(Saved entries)
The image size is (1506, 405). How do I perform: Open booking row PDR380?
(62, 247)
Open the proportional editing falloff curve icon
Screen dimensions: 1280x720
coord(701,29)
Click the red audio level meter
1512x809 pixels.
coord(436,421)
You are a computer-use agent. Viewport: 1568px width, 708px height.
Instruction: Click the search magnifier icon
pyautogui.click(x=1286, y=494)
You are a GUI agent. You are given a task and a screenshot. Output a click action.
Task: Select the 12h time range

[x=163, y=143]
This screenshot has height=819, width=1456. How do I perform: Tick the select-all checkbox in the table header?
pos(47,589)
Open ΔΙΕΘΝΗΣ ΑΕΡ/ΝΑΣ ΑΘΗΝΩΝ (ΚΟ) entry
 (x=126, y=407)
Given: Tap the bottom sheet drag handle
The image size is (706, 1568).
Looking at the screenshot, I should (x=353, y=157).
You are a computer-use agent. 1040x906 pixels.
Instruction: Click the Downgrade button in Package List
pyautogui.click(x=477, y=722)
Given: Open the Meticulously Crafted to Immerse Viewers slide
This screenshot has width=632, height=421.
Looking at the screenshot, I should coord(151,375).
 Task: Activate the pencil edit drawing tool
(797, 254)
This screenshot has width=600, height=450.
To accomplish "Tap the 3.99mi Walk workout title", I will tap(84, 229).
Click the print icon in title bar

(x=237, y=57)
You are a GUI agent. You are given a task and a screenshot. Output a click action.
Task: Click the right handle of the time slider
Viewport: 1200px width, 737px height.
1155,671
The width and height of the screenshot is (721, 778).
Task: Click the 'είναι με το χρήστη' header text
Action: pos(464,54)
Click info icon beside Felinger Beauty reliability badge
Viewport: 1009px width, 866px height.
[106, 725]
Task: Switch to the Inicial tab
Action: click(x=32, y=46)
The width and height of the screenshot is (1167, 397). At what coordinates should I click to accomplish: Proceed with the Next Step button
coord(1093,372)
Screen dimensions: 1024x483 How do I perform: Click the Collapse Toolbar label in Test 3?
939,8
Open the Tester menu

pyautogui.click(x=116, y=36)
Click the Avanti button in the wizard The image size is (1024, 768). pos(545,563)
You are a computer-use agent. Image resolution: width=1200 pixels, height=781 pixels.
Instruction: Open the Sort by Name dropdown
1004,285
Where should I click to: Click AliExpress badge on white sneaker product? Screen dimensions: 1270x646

EXERCISE BRIEF -
Give all the records again. Match them exactly.

SOLUTION TO THIS TASK -
The image size is (1506, 405). How do I perform: Open booking row PDR380?
(62, 247)
Open the proportional editing falloff curve icon
Screen dimensions: 1280x720
coord(701,29)
Click the red audio level meter
1512x809 pixels.
coord(436,421)
You are a computer-use agent. Viewport: 1568px width, 708px height.
Instruction: Click the search magnifier icon
pyautogui.click(x=1286, y=494)
You are a GUI agent. You are given a task and a screenshot. Output a click action.
Task: Select the 12h time range

[x=163, y=143]
This screenshot has height=819, width=1456. How do I perform: Tick the select-all checkbox in the table header?
pos(47,589)
Open ΔΙΕΘΝΗΣ ΑΕΡ/ΝΑΣ ΑΘΗΝΩΝ (ΚΟ) entry
 (x=126, y=407)
Given: Tap the bottom sheet drag handle
The image size is (706, 1568).
Looking at the screenshot, I should (x=353, y=157).
You are a computer-use agent. 1040x906 pixels.
Instruction: Click the Downgrade button in Package List
pyautogui.click(x=477, y=722)
Given: Open the Meticulously Crafted to Immerse Viewers slide
This screenshot has width=632, height=421.
Looking at the screenshot, I should coord(151,375).
 Task: Activate the pencil edit drawing tool
(797, 254)
This screenshot has width=600, height=450.
To accomplish "Tap the 3.99mi Walk workout title", I will tap(84, 229).
Click the print icon in title bar

(x=237, y=57)
You are a GUI agent. You are given a task and a screenshot. Output a click action.
Task: Click the right handle of the time slider
Viewport: 1200px width, 737px height.
1155,671
The width and height of the screenshot is (721, 778).
Task: Click the 'είναι με το χρήστη' header text
Action: pos(464,54)
Click info icon beside Felinger Beauty reliability badge
Viewport: 1009px width, 866px height.
[106, 725]
Task: Switch to the Inicial tab
Action: click(x=32, y=46)
The width and height of the screenshot is (1167, 397). At what coordinates should I click to accomplish: Proceed with the Next Step button
coord(1093,372)
Screen dimensions: 1024x483 How do I perform: Click the Collapse Toolbar label in Test 3?
939,8
Open the Tester menu

pyautogui.click(x=116, y=36)
Click the Avanti button in the wizard The image size is (1024, 768). pos(545,563)
You are a computer-use agent. Image resolution: width=1200 pixels, height=781 pixels.
Instruction: Open the Sort by Name dropdown
1004,285
Where should I click to: Click AliExpress badge on white sneaker product? Screen dimensions: 1270x646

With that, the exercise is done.